What does it mean to own your own blockchain?

It means operating the network your product runs on rather than launching on one another company controls. Ownership means you set the fee structure, keep the transaction revenue, and are not subject to a platform taking a cut of every transaction.

Why do enterprises build their own chain instead of using an existing one?

To capture the economics of their own distribution. On a network they do not control, the operator takes a share of every transaction. On their own chain, that revenue stays with the business, which is why institutions from exchanges to asset issuers are moving this way.

What is the OP Stack?

The OP Stack is the open-source software framework used to run these networks. More than fifty companies operate production chains on it, including Base, Sony's Soneium, and Kraken's Ink.

Can a regulated financial institution use a public blockchain compliantly?

That is the question the industry is actively testing. An institution must meet KYC and anti-money-laundering rules and keep transaction data private while still giving compliance teams and regulators the visibility they require. Solving all three at once on a public chain is the current technical frontier.

What is the Toss stablecoin proof of concept?

Toss, a major Korean payments app, signed an agreement for a three-month proof of concept with Optimism and Sunnyside Labs to explore Korean won stablecoin infrastructure on the OP Stack. It tests whether an institution can manage settlement, meet compliance rules, and protect transaction privacy on a public chain simultaneously.

Is building on someone else's blockchain ever the better choice?

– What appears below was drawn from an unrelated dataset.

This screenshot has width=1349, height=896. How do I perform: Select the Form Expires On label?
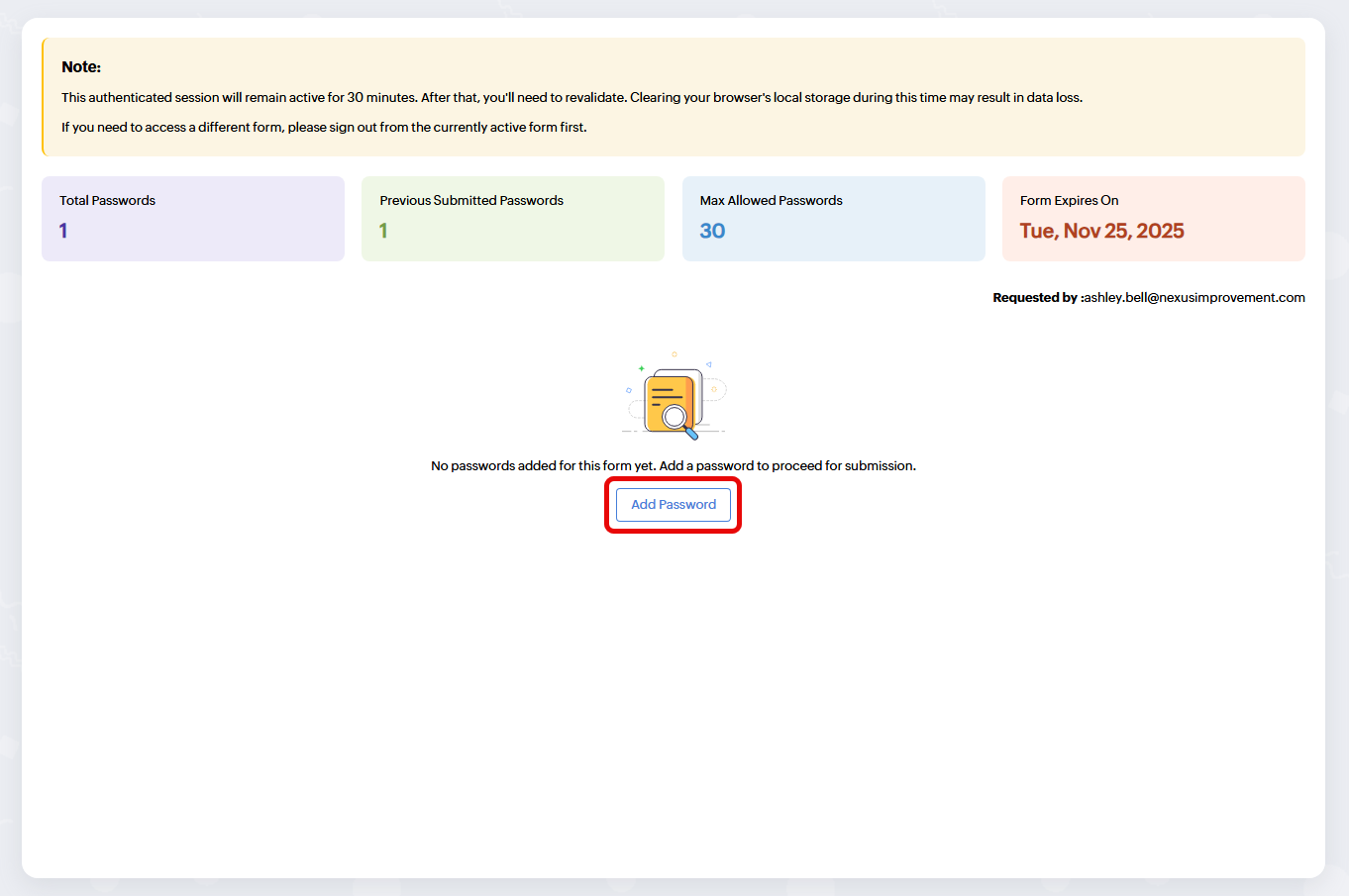tap(1069, 200)
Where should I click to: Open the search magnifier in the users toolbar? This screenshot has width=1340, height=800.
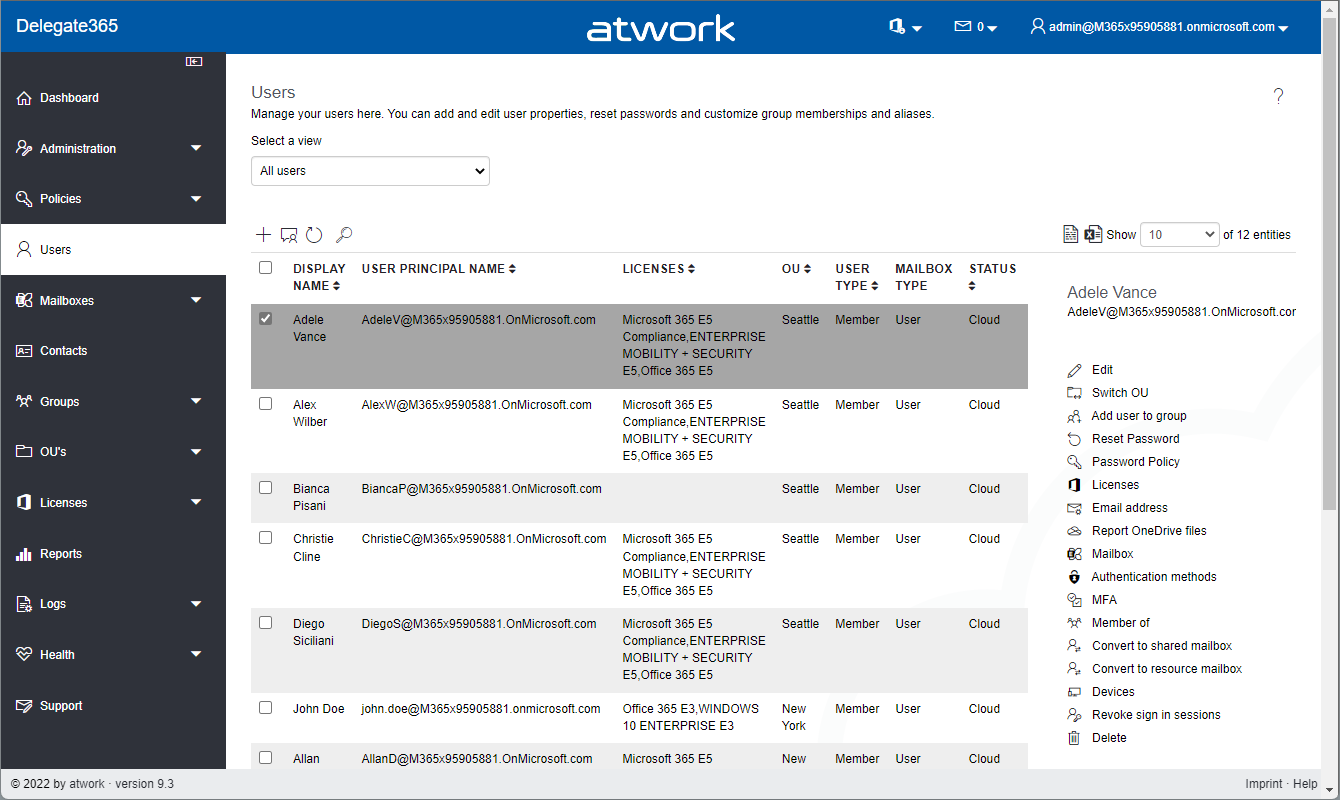[x=344, y=235]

Renting distribution can be worth it for speed and reach, especially early. The point is understanding that the platform captures part of your economics in exchange for access to its audience.

Glossary

  • Onchain: recorded and processed on a blockchain network rather than on a company's private systems.

  • Rails: the underlying infrastructure that moves and settles a transaction. Renting rails means running on infrastructure someone else owns and controls.

  • OP Stack: the open-source framework companies use to run their own production blockchain networks.

  • Stablecoin: a digital asset designed to hold a stable value, typically pegged to a currency such as the Korean won or US dollar.

  • KYC / AML: know-your-customer and anti-money-laundering, the identity and monitoring rules regulated institutions must follow.

  • Settlement: the final, recorded transfer of value that completes a transaction.

  • Platform tax: as used here, the share of every transaction that a network operator takes from products built on a chain they control.